If you force the length, a signal is generated by your brain to re-contract the tissues afterwards. Traditional forms of stretching actually produce tighter muscles according to the latest research.
To have the flexibility of a cat, the agility of a panther, and the ability to jump like a gazelle requires you to follow their lead. Animals engage their motor cortex through the process of a series of pandiculations.
*First thing in the morning*
Since animals self-correct throughout their day, it would be wise once again to follow their lead. When healthy, they engage the process first thing in the morning, every day. There’s their key.

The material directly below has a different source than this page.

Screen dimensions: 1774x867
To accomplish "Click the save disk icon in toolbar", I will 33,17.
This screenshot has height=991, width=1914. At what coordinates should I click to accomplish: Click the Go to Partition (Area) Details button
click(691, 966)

Who else is going to ready your muscles for you each new day? Animals are wise enough to do it first. They are not checking the emails nor will you find a way to ready to yourself in your emails, unless of course, you happen to be receiving the Somatic Classes via email.
The natural process of engaging your motor cortex is always available to you… I know you have other things to attend to.

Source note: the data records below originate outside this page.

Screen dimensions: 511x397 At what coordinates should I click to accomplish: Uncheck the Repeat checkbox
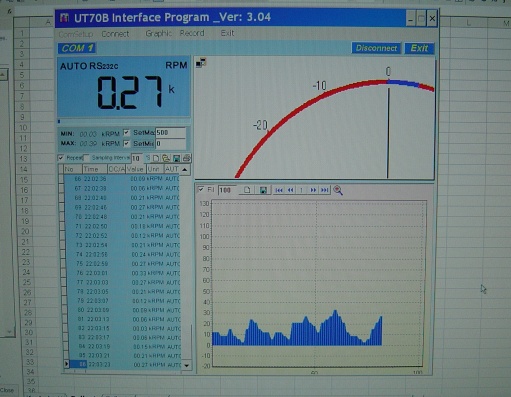(61, 158)
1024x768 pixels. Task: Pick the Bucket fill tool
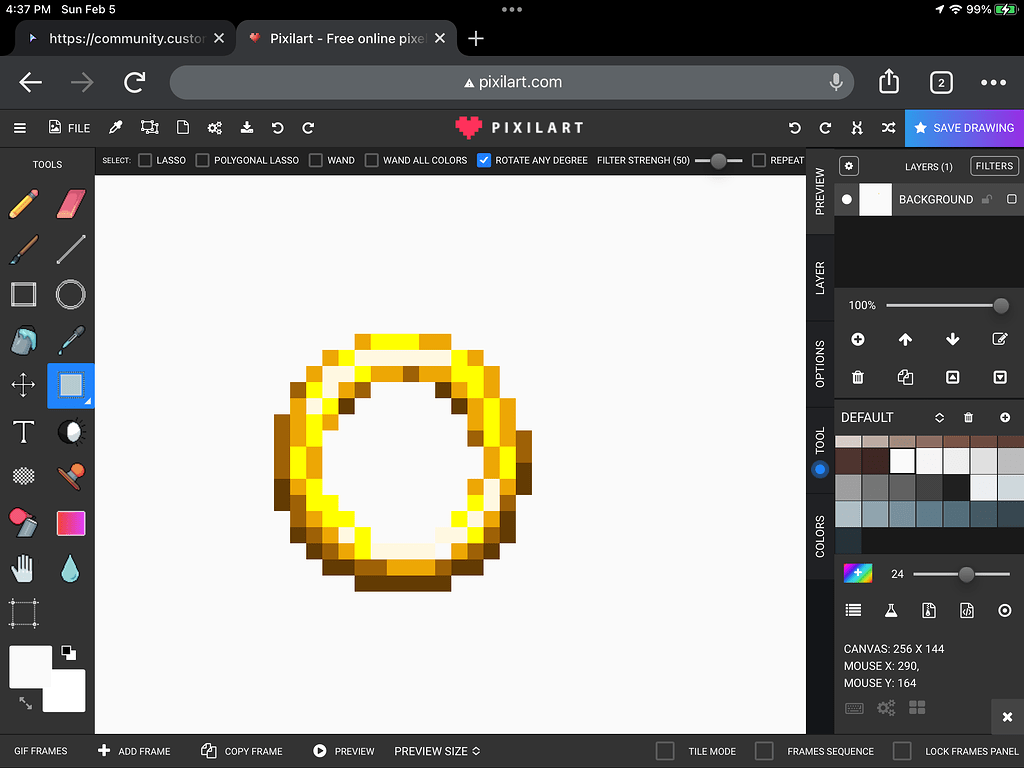pyautogui.click(x=24, y=340)
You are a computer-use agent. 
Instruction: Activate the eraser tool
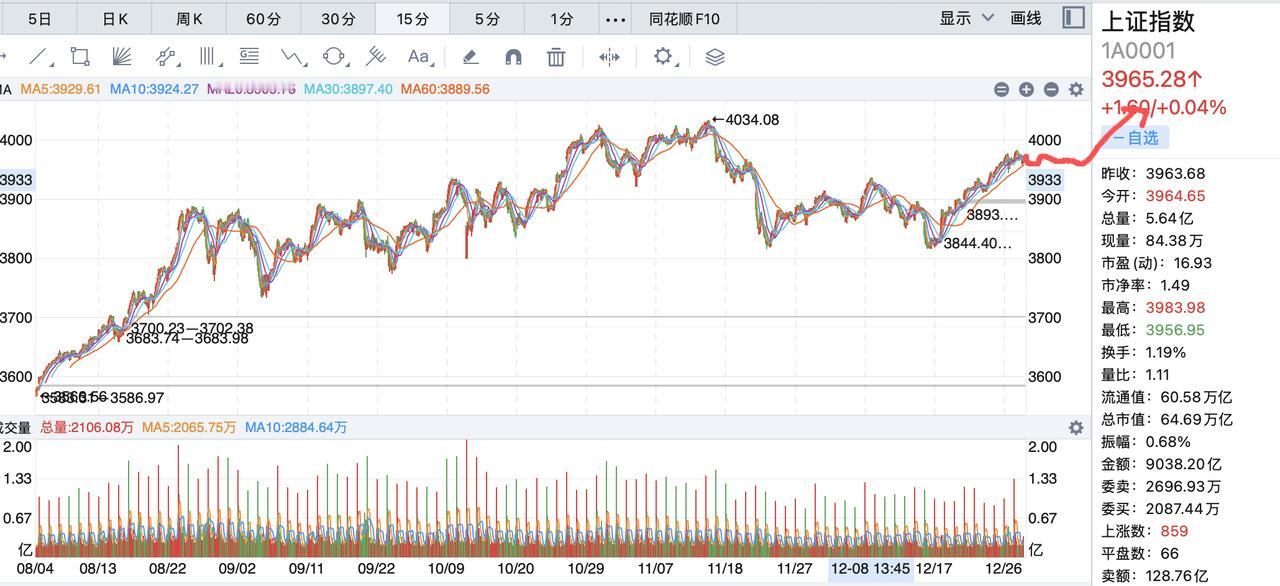click(470, 57)
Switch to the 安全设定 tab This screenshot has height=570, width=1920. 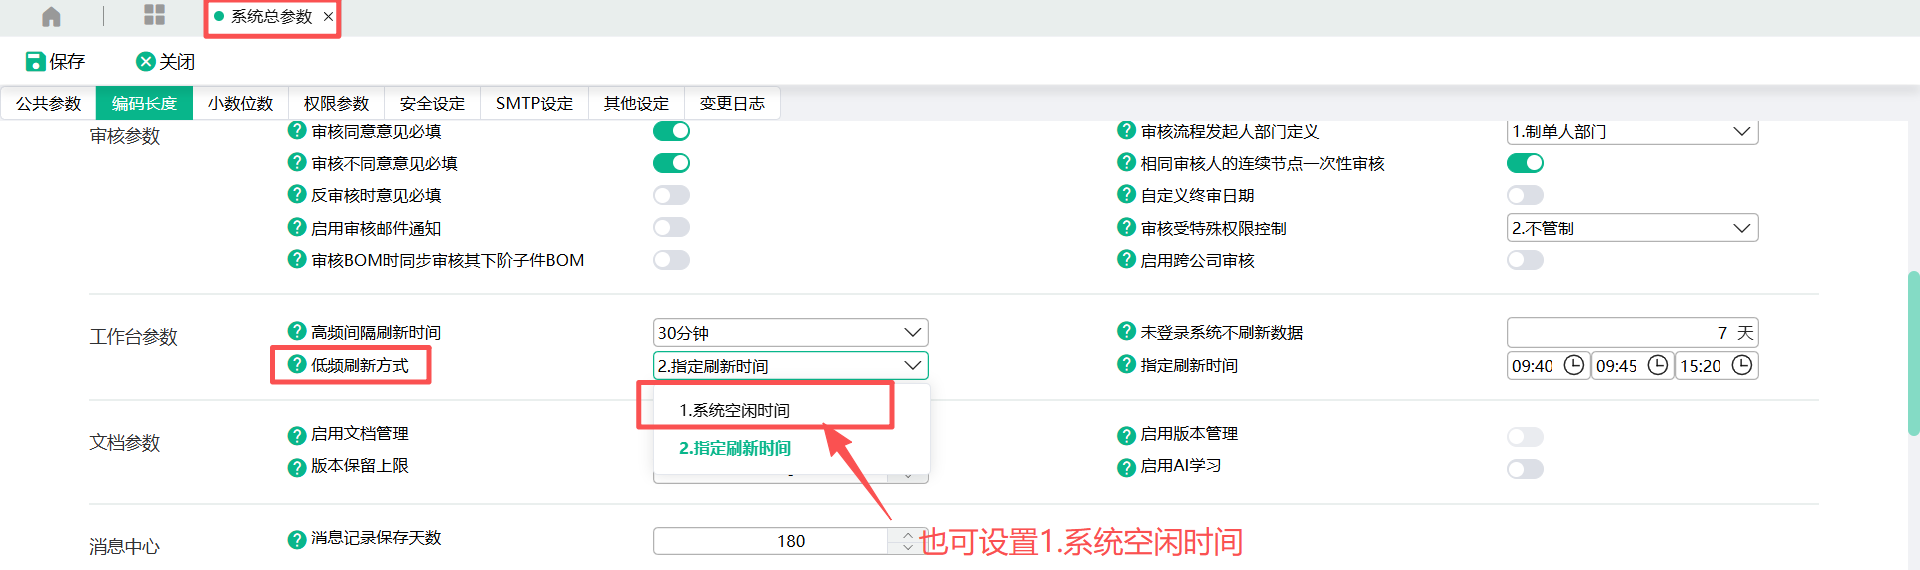point(432,104)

It’s just a process and as far as I know most of us have the ability to engage in the process since it primarily activates your motor cortex, which has been called your highest learning center.
You can continue to learn and generate new brain cells. Neurogenesis and neural plasticity perhaps becomes of interest as you age, unless you already engage the process everyday. If you are, yoohoo, you’re way ahead of most people as the mass understanding of this process hasn’t reached them, yet!
Somatics is merely applied neurogenesis.
*Pay attention to how you move*
Practicing Somatics is a matter of paying attention to how you manipulate yourself in the field of gravity. How you contend or float in the field of gravity is known to you by the signals your body generates. You can become more One with the field of gravity. No this isn’t airy fairy stuff, I mean you can continually fight gravity and keep kicking yourself in the pants, which would naturally lead to tighter hamstrings and a sore back.
*Use your self-correcting brain and mind*
The power lies in your brain to self-correct, adapt accordingly, merely by spending some time in your self. When you practice the variety of movements which are offered in the Somatics classes or through your understanding and application of Somatics, your brain feeds off of these differentiated patterns to present you with possibilities of change in your habit of movement.
Your habitual and repetitive patterns lead to some of the negative results you encounter over and over.
*Differentiate your movements*
Differentiation provides an avenue to more integrated, more coordinated, more balanced and efficient movement itself. You’ll know how, when, and at what speed, in order to move more cohesively.
So as I said, learning to move with greater ease isn’t easy, but it’s very simple once you get the hang of the process.
The antidote for discomfort, pain, aches, soreness, etc, lies between your ears.
Engaging the process is not under your nose, it’s in it.